Parameters for generating the galaxy data.

thumbnail Fig. 10

Simulated images generated using various parameters (top panel). The F1-score surface corresponding to these images (middle panel). The bottom panel shows the KL divergence of the corresponding images.

thumbnail Fig. 11

F1-score for images with different properties and noise levels.

Table 5

Processing time and F1 score obtained by different methods.

thumbnail Fig. 12

Comparison of the F1-scores of the AI supervisor and the fixed-parameter method for a range of galaxy percentages.

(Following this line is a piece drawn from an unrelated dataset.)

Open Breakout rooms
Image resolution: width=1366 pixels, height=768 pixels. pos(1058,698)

3.2 Performance evaluation of the method with real observation images

In this section, we evaluated the effectiveness of our method using real observational images. Unlike simulated data, real observational data does not come with known catalogue. Consequently, we first obtained a ground-truth catalogue for these data to validate our method’s effectiveness. We employed the Astrometry (Lang et al. 2010), an open-source astronomical image processing software that automatically identifies and measures celestial coordinates and related information by matching stars in the images with their corresponding celestial positions. Upon successful matching, Astrometry generates a catalogue defined in celestial coordinates. Then we matched these stars with the Gaia DR2 (Gaia Collaboration 2018). The Gaia catalogue allows us to extract essential information of celestial objects, such as the magnitude distribution and the number of all stars in the observation image and magnitudes of reference stars. Through the aforementioned process, we could obtain catalogue for each observational image. The catalogue could further be used to calculate the F1-Score and photometry error.

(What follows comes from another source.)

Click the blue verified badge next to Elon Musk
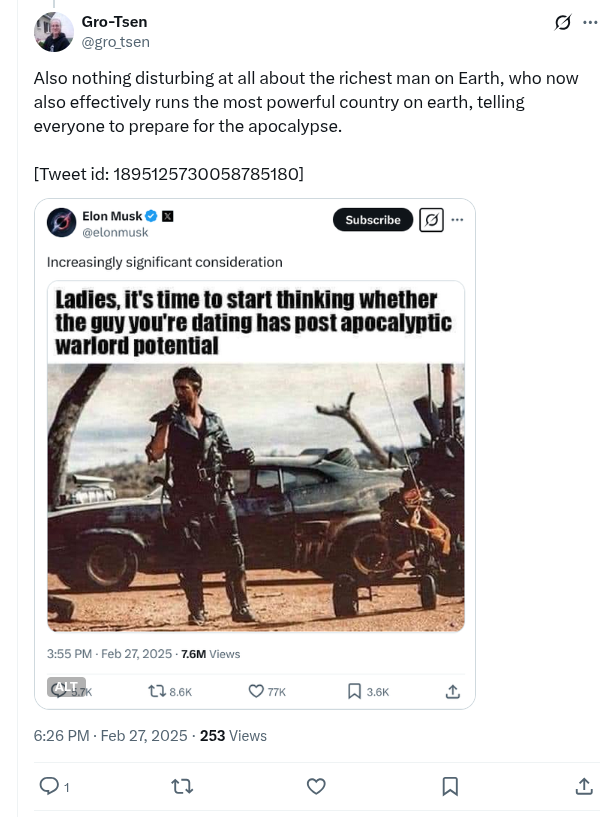The image size is (605, 817). coord(151,216)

To determine the optimal parameters as reference for the source detection algorithm and the photometry algorithm, we employed two methods: the grid search method and the genetic algorithm. The grid search method resembles our approach for processing simulated images, where we systematically produced a series of parameters based on predefined grid sizes and scales, allowing for a brute-force search to identify optimal values. Meanwhile, the genetic algorithm is a heuristic approach that searches for optimal parameters within a predefined space by leveraging genetic operations such as mutation and crossover, effectively exploring different parameter sets. We used Geatpy (Holland 1992) to develop an algorithm that identifies optimal parameter sets through genetic algorithms. Using these two methods, we aimed to discover the best parameter sets for the source detection algorithm and the photometry algorithm, with the catalogue obtained above as the benchmark. We stored both the optimal parameters obtained and the number of steps required to achieve them, providing a basis for comparison between the methodologies.

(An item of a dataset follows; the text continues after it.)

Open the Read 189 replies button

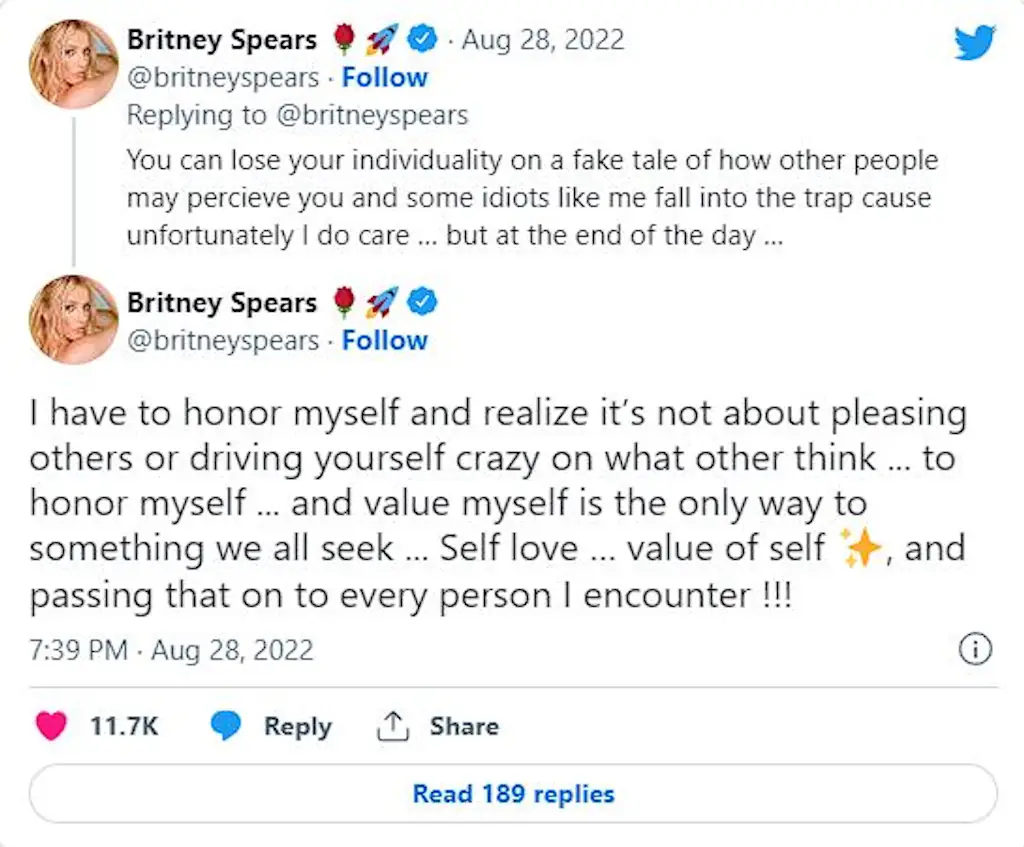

To demonstrate the AI supervisor’s capabilities, we will firstly compare its results with those achieved by human scientists. As discussed in Sect. 2.1, human scientists typically fine-tune the parameters of the source detection algorithm and those of the photometry algorithm using several images as examples. These parameters are then applied to further data processing under the assumption that the subsequent images share similar properties. Consequently, we used several images to fine-tune the parameters of the source detection algorithm and those of the photometry algorithm, applying these as fixed parameters for further data processing. Meanwhile, the AI supervisor is used to search optimal parameter sets for the source detection algorithm and the photometry algorithm. The results are presented in Fig. 14. As illustrated in the figure, the AI supervisor generally achieves a higher F1-Score than human scientists, underscoring the effectiveness of our approach. This figure demonstrates that the AI supervisor achieves the shortest time consumption among the tested methods.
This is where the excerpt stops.